All started while I was on my couch going through my Twitter timeline and I stumbled upon this thread. It had been a few days that a thought was running through my mind:
Is it feasible to get perfect privacy for all TXs in every future block, without relying on end user post-intervention (coinjoining), making any chain-analysis useless ? That would be a huge step forward.
Try to think about it like whirlpool-ing each and every transaction in every future confirmed block aiming at 100% entropy, 0 deterministic links & 0 "unmixed change".
CoinJoin is a trustless method for combining multiple Bitcoin payments from multiple spenders into a single transaction to make it more difficult for outside parties to determine which spender paid which recipient or recipients. Unlike many other privacy solutions, coinjoin transactions do not require a modification to the bitcoin protocol.
But... someone has to do this job and I think that they should be miners. More on this later on.

Start dreaming

In my dream there's a magic black box, at bitcoin protocol level, which is able to mix and match (coinjoin) all the transactions added to the block by the miner while it run his ASICS to find a nonce that create a block hash that is below the target difficulty (which is a valid Proof-of-Work).
The miner will collect additional fees for this work - possibly a fixed amount of sats for each transaction - on top of the current subsidy and the regular fees. This will keep - and perhaps rise - the incentive for the miner itself.
In this fantasy world, every future valid block will contain only already coinjoined transaction. No purchase history, no real time balances. Heuristics will be broken. Fuck chain analysis.

REM activity detected

I admit it candidly. I've no idea how to make this work. Remember? This is only a dream.
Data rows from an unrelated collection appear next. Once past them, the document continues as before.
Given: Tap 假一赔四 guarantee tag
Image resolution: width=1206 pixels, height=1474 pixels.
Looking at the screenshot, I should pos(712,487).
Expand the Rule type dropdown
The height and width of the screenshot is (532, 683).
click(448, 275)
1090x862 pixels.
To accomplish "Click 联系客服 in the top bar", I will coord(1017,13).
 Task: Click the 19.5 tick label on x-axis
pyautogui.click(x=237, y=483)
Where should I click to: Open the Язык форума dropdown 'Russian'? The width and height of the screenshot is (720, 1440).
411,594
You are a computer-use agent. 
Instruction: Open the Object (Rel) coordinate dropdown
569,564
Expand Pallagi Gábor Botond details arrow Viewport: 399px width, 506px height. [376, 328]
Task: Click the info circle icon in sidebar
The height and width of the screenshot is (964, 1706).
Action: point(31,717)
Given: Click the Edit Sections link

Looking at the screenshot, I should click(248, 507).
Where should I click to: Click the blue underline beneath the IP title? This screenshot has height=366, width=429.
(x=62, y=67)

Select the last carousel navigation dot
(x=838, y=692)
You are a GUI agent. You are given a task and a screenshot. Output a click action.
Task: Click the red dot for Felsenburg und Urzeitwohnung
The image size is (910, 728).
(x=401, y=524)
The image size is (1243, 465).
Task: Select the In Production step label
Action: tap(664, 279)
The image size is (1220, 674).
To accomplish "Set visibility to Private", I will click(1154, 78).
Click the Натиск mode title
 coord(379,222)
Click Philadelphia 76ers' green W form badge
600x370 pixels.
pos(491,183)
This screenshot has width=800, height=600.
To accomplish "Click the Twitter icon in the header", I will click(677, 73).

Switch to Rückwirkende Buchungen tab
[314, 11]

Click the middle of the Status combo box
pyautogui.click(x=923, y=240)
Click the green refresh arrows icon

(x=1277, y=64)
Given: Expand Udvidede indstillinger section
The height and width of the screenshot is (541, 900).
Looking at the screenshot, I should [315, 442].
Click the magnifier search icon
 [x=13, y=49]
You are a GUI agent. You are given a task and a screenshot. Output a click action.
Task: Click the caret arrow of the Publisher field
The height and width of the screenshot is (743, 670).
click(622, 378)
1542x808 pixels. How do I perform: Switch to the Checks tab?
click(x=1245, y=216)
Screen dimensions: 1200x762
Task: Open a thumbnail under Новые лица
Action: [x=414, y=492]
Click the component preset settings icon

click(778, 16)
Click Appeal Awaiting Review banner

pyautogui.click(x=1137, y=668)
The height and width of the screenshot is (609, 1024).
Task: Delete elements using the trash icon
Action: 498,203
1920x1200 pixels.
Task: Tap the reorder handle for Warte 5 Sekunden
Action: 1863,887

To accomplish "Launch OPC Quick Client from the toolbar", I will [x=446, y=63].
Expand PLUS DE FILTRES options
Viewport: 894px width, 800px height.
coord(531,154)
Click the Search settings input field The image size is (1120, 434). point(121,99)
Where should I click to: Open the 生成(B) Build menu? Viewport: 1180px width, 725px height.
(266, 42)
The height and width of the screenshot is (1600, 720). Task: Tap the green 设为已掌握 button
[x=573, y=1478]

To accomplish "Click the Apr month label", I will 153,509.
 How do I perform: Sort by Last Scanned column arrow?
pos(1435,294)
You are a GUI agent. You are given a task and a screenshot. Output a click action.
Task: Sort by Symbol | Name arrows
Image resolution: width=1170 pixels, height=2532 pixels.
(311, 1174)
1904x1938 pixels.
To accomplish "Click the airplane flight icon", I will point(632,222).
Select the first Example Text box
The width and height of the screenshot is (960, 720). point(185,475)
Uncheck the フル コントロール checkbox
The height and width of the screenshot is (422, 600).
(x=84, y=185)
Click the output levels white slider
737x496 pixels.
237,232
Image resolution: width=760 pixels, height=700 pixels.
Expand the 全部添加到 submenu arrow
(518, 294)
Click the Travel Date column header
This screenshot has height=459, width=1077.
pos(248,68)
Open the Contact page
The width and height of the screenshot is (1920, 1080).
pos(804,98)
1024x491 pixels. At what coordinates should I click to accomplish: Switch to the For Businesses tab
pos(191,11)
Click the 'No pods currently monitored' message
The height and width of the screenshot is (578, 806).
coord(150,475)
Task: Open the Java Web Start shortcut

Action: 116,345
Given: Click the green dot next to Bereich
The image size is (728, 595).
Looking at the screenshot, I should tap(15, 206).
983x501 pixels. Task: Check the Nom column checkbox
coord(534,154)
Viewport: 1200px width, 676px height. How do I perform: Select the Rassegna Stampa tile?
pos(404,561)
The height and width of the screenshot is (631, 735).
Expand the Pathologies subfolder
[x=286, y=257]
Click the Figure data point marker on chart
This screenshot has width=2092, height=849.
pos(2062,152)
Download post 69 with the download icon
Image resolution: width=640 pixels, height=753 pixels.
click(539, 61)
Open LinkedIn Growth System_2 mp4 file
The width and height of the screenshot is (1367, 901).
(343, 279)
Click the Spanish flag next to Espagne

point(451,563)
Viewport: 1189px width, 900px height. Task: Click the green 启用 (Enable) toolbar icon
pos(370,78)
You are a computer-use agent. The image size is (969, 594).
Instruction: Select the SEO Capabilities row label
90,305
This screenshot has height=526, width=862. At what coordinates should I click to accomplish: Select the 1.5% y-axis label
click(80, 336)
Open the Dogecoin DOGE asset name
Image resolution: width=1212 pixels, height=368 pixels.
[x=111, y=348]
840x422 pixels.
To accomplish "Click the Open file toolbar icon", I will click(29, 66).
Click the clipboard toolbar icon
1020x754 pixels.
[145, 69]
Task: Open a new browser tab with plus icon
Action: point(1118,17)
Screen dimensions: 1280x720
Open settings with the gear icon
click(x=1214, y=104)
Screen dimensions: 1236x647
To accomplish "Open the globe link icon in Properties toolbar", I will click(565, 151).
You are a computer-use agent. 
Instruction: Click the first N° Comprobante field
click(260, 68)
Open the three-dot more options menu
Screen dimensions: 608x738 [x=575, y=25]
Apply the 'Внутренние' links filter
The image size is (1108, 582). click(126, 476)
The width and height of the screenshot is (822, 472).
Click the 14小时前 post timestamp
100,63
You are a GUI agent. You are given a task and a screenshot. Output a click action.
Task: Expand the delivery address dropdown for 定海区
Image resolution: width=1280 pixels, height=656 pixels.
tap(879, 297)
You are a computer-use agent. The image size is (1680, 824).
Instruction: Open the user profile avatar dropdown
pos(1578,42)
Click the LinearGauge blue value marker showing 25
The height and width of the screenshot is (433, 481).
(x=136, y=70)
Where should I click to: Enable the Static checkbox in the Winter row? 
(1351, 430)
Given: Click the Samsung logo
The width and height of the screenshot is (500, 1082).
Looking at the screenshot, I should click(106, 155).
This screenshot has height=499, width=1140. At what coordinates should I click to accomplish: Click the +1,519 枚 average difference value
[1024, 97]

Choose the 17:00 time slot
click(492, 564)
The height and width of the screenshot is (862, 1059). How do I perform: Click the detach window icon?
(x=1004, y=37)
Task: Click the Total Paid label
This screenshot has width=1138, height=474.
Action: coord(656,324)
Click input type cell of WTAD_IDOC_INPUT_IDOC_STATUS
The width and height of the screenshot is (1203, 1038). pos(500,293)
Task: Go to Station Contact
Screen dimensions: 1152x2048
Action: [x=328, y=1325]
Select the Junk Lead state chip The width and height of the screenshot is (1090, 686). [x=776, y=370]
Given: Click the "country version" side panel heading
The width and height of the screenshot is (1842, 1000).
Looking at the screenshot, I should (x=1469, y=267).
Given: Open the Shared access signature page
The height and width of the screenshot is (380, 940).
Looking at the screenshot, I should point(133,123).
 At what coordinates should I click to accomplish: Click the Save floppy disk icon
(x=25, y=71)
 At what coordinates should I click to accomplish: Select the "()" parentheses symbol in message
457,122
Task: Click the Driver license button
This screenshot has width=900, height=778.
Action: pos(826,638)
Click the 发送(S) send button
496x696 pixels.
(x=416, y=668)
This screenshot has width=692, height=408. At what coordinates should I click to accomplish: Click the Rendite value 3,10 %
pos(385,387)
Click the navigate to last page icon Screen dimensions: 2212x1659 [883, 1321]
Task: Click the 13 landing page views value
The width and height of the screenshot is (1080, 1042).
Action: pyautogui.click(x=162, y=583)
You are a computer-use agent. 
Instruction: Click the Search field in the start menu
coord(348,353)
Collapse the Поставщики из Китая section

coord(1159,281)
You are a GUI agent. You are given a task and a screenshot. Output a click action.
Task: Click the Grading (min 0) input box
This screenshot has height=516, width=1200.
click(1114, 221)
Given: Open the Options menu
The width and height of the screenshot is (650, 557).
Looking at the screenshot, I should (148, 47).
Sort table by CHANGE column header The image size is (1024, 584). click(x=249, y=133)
In the remote case that this is technically possible without harming the current protocol, I can guess that a lot of time and wizardry by bitcoin devs will be needed to create such a magic black box.
I'm not even aware of what sort of technical problems should be faced up let alone their complexity.
But hey, if we can dream about citadels we can also dream about perfect privacy at protocol level. Can't we ?
Thinking about consequences, at minimum time between blocks would increase. This would lead to more time needed for on-chain transaction confirmation; to postpone halving dates and who knows what else.
On the bright side, every end user would be able to just transact with bitcoin (no matter which wallet is used) while the protocol itself take care of obfuscate the details to any chain analysis attempt.
Every bitcoin will be more fungible, so we can safely ignore any connection between any particular individual or use case it interacted with in the past.
Last but not least, probably it will render any KYC procedure less useful.

The morning after

Well, it's time to wake up. But who knows? Maybe someday in the future, as I wake up scratching my head, I'll be surprised by the news that my dreams have come true.
Please consider all of this as a madman's utterances and act accordingly.

Relevant material

1046 sats \ 4 replies \ @OT 20 Nov
I remember Peter Todd talking about this (think it was on bitcoin takeover pod).
It would be hard to coin join over a certain amount. Imagine someone sending 1000 bitcoin, there would need to be a HUGE pool to match these tx.
Then the other problem would be that these "decoy" TX will be taking up a lot of block space. It will be expensive & harder to get into a block.
I like the idea, but I think having a large liquidity pool that you can use to coin join & collaborative TX would be best. Imagine if samurai, wasabi all used join market together like a happy family, we'd have the cheapest CJ as competition does its thing.
Man, with just few wisdow words you made my dream a nightmare 🤢 Anyway I've to totally agree with your points cause you're absolutely right expeciallt about block space and price to get into a block. Sad is I have had a hard wake up.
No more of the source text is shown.